THE PROBLEM >> Write out everything from the start of the material down to the line containing "[x=9, y=261]" as a numbered list, leaving out blank lines.

::: GIVEN ENTRIES

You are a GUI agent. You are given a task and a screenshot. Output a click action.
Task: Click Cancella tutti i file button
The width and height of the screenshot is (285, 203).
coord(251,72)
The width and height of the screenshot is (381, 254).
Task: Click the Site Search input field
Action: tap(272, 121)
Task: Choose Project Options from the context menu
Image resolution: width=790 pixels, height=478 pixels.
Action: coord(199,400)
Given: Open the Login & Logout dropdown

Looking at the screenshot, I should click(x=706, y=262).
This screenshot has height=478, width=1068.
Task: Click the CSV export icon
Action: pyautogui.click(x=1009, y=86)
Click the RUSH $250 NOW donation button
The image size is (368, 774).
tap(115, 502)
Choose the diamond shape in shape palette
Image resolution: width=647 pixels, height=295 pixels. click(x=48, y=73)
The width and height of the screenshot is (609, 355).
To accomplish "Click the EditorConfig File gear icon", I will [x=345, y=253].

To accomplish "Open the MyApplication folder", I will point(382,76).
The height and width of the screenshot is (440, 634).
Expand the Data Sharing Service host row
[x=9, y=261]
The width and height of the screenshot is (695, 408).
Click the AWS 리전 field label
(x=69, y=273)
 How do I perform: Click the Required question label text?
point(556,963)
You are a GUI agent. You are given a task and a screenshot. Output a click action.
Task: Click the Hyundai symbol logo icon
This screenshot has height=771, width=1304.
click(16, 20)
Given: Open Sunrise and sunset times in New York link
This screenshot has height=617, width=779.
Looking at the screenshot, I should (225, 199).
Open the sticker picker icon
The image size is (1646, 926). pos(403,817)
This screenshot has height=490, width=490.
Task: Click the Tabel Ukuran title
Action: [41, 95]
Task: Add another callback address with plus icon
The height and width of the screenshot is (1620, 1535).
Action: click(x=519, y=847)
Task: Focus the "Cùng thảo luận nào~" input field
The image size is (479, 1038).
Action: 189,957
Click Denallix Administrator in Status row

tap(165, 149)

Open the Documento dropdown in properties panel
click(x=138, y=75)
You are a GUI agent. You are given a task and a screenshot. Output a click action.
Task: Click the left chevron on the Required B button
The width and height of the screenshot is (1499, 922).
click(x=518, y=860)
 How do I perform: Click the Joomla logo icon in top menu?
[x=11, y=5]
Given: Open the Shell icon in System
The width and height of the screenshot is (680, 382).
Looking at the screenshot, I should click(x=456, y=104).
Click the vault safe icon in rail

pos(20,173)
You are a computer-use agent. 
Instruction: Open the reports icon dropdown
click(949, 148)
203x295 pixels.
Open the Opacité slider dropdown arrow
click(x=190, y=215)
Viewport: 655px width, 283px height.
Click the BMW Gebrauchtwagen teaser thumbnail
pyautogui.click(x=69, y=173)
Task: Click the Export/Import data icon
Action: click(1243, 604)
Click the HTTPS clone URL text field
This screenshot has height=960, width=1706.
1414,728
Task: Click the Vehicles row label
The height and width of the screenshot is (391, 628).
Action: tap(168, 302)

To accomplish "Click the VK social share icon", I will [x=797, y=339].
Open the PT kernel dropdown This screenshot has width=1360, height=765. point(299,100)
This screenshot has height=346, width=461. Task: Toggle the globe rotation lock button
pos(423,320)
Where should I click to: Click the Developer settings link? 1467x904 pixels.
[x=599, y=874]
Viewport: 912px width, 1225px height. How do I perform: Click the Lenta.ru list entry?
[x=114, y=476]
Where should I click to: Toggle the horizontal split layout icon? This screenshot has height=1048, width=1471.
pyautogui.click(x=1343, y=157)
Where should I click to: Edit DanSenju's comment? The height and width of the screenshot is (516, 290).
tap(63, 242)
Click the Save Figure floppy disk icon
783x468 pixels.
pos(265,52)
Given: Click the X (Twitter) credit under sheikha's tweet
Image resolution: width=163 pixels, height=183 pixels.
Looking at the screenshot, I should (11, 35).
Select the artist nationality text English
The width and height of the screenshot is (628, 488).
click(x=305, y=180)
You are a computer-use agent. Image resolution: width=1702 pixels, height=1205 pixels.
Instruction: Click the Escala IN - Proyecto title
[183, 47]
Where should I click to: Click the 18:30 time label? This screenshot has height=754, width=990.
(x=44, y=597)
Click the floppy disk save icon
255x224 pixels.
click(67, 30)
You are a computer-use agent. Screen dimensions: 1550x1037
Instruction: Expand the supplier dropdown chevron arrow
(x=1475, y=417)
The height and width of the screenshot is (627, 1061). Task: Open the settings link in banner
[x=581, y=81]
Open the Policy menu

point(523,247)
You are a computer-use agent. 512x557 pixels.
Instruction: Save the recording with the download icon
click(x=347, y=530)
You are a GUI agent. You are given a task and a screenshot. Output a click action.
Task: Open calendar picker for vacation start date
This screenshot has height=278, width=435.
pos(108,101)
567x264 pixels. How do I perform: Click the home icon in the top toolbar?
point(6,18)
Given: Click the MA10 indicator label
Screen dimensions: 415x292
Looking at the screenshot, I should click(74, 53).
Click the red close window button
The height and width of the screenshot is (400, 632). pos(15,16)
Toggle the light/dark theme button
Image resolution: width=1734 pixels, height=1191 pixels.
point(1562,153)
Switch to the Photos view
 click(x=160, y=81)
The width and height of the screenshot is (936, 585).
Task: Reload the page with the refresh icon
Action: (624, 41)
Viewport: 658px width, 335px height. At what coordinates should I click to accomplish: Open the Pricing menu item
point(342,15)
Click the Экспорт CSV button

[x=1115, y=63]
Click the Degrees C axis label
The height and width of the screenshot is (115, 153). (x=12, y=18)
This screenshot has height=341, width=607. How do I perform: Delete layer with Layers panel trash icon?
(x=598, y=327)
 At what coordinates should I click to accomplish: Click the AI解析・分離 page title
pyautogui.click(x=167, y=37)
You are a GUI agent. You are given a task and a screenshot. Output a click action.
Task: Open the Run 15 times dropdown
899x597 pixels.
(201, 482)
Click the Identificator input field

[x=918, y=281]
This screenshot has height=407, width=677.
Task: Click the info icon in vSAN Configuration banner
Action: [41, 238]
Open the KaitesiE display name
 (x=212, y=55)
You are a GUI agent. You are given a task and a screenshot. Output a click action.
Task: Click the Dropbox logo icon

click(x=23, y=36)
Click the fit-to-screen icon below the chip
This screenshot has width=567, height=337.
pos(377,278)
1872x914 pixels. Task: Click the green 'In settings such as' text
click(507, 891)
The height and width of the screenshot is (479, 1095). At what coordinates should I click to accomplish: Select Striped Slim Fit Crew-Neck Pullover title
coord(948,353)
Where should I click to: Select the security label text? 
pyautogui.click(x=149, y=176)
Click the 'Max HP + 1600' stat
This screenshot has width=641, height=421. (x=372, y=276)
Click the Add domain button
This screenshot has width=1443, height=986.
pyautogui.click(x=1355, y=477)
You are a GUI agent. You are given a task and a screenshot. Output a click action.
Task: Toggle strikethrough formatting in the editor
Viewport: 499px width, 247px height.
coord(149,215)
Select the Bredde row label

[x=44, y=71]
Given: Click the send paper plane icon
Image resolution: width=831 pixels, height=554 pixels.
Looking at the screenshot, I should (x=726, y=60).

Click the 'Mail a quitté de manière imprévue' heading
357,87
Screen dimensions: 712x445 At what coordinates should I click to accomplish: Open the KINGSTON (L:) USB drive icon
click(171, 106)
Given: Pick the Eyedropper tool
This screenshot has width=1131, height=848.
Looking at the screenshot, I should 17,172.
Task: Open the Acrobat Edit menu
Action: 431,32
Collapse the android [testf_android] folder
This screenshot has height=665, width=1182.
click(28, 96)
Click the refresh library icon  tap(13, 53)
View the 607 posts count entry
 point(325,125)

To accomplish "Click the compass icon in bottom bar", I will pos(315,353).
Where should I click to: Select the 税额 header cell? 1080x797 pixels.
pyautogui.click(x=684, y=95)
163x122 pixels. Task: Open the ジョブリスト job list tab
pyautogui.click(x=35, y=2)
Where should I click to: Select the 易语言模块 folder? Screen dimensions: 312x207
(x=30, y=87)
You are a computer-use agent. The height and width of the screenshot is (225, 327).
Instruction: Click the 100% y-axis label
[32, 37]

::::::

CORRECT RESPONSE >>
1. You are a GUI agent. You are given a task and a screenshot. Output a click action.
2. Task: Click Cancella tutti i file button
3. The width and height of the screenshot is (285, 203).
4. coord(251,72)
5. The width and height of the screenshot is (381, 254).
6. Task: Click the Site Search input field
7. Action: tap(272, 121)
8. Task: Choose Project Options from the context menu
9. Image resolution: width=790 pixels, height=478 pixels.
10. Action: coord(199,400)
11. Given: Open the Login & Logout dropdown
12. Looking at the screenshot, I should click(x=706, y=262).
13. This screenshot has height=478, width=1068.
14. Task: Click the CSV export icon
15. Action: pyautogui.click(x=1009, y=86)
16. Click the RUSH $250 NOW donation button
17. The image size is (368, 774).
18. tap(115, 502)
19. Choose the diamond shape in shape palette
20. Image resolution: width=647 pixels, height=295 pixels. click(x=48, y=73)
21. The width and height of the screenshot is (609, 355).
22. To accomplish "Click the EditorConfig File gear icon", I will [x=345, y=253].
23. To accomplish "Open the MyApplication folder", I will point(382,76).
24. The height and width of the screenshot is (440, 634).
25. Expand the Data Sharing Service host row
26. [x=9, y=261]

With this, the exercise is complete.